Tartasky, of Ir Amim, told Al Jazeera: "The dominant culture in the police regards the Palestinians as not proper residents of the city. The police see their role as defending Jews from Palestinians, not the other way around."
He said Jerusalem's politicians also contributed to an impression that Palestinians had no place in the city. "The mayor [Nir Barkat] has not made a single statement against Lehava, even though they are inciting and carrying out regular attacks in the heart of his city. That has sent a clear message that Lehava has protection."
That impression was underscored by statements from Barkat's deputy, Meir Turgeman, in September, following the arrest of a Jerusalem resident, Mesbah Abu Sabih, on suspicion of killing two Israelis. Turgeman said he would "punish" the Palestinian population of East Jerusalem for their "animal behaviour … There are no carrots left, only sticks".
He added that the police were "dispersing" gangs of Lehava youth as soon as they were identified.Beck said the Religious Action Centre had submitted 25 complaints to the attorney general against Gopstein for incitement but had not received a response. In April, a Jerusalem judge ruled that Gopstein had made an "honest mistake" in beating up two left-wing Jewish activists when they entered a West Bank settlement.
Gopstein claimed he had believed they were Palestinians. Video footage showed Israeli police arresting the two victims rather than Gopstein. One of Lehava's public services is a hotline so that Israeli Jews can inform on family or friends who are dating non-Jews. Beck said: "Lehava has perpetuated a lie that thousands of Jewish women are being held against their will by Palestinians in abusive marriages. It stokes hatred and incites followers to violence."
In reality, official figures show that only a tiny number of marriages between Israeli Jews and Palestinians occur. In 2011, the year for which official figures were released, there were only 19 such marriages. Nonetheless, the group has quickly pushed miscegenation on to the political agenda. Back in 2011, Gopstein was invited by Tzipi Hotovely, now the acting foreign minister, to advise a parliamentary committee set up to investigate the issue.
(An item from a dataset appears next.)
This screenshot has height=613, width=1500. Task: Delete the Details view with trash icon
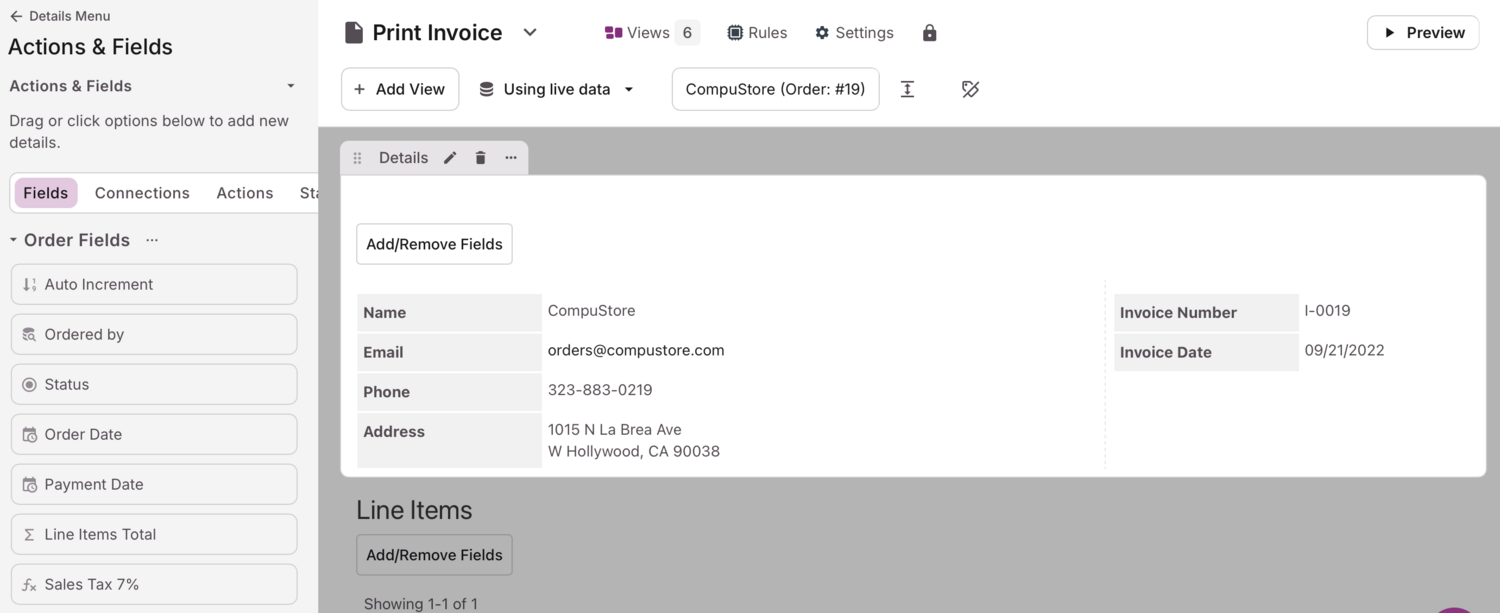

And, in recent months, the education ministry has banned two famous Hebrew novels depicting relationships between a Jew and an Arab from the school curriculum. Polls indicate that that Lehava's playing up of a supposed miscegenation threat from Palestinians resonates with many Israeli Jews. A survey from 2007 found that more than half believed intermarriage between Jews and Palestinians were "treason".
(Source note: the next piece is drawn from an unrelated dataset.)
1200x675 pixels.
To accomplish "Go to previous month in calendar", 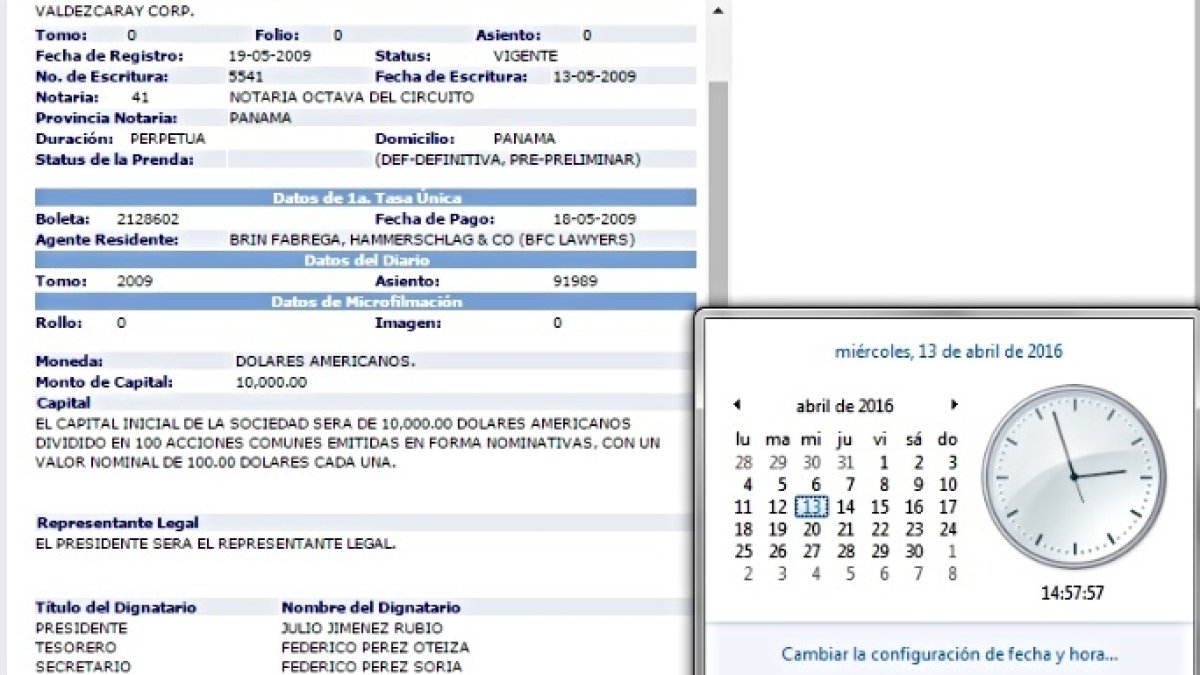I will point(737,405).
In 2013, similar numbers said they wanted Palestinians, including those with Israeli citizenship, expelled from the region. However, some Israeli Jews in Jerusalem have started to fight back against Lehava. Since 2014, a group named "Talking in the Square" has been organising counter-demonstrations in Zion Square, where Lehava stages a weekly rally.
One of their activists, Ossnat Sharon, said they tried to "keep an eye on [Lehava], curbing their attempts at violence as best we can." Tartasky said Lehava's rapid growth in popularity should be seen in part as "a backlash" to the greater presence of Palestinians in central Jerusalem in recent years.
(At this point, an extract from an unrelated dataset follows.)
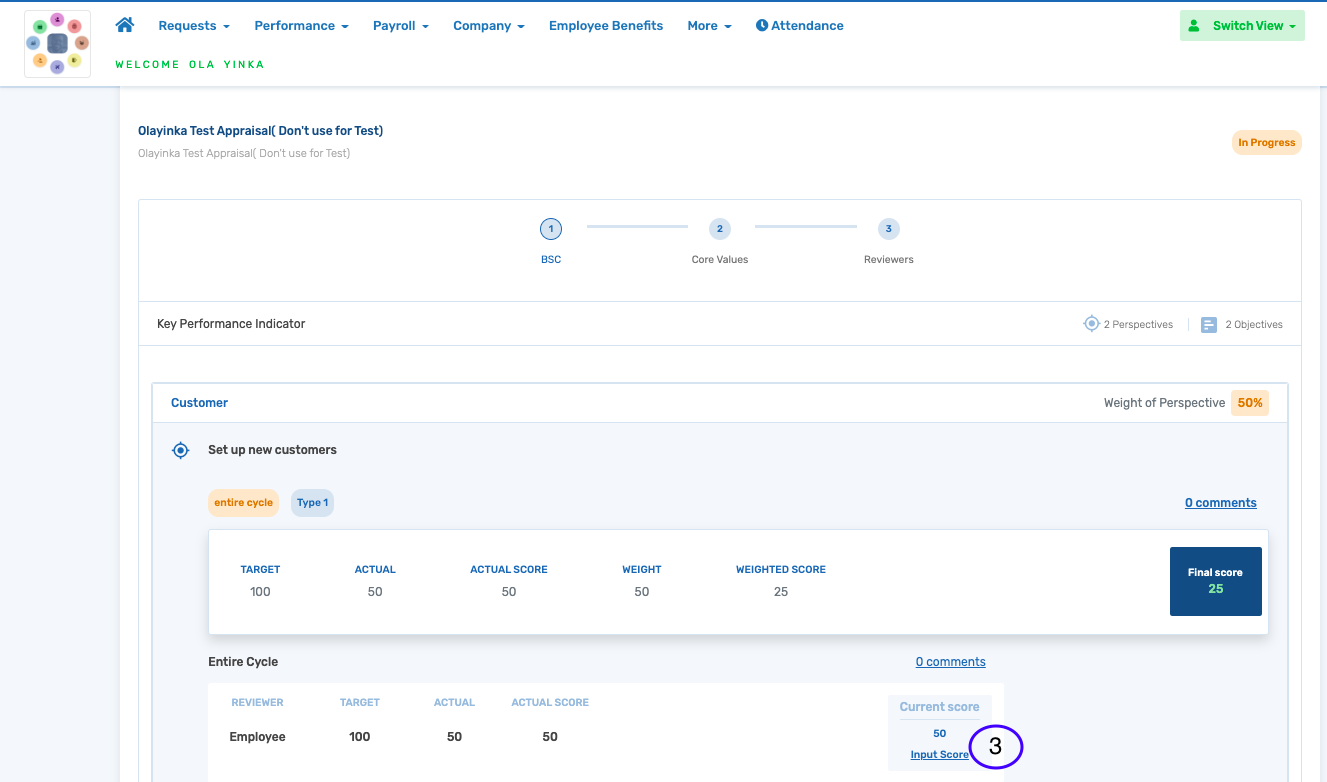Click the Attendance clock icon
The height and width of the screenshot is (782, 1327).
tap(762, 26)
Palestinians were venturing into the city centre in bigger numbers, he said, because their own neighbourhoods had been cut off from nearby Ramallah and other Palestinian cities of the West Bank by Israel's completion of its so-called separation barrier.
Better public transport links after Israel opened its light rail system have also contributed to the trend of Palestinians seeking work and entertainment in Jerusalem's city centre. "Lehava's growth indicates how uncomfortable some Israelis have become with seeing Palestinians in what they consider to be their city," he said. "It has given them a sense of grievance and increased their extremism."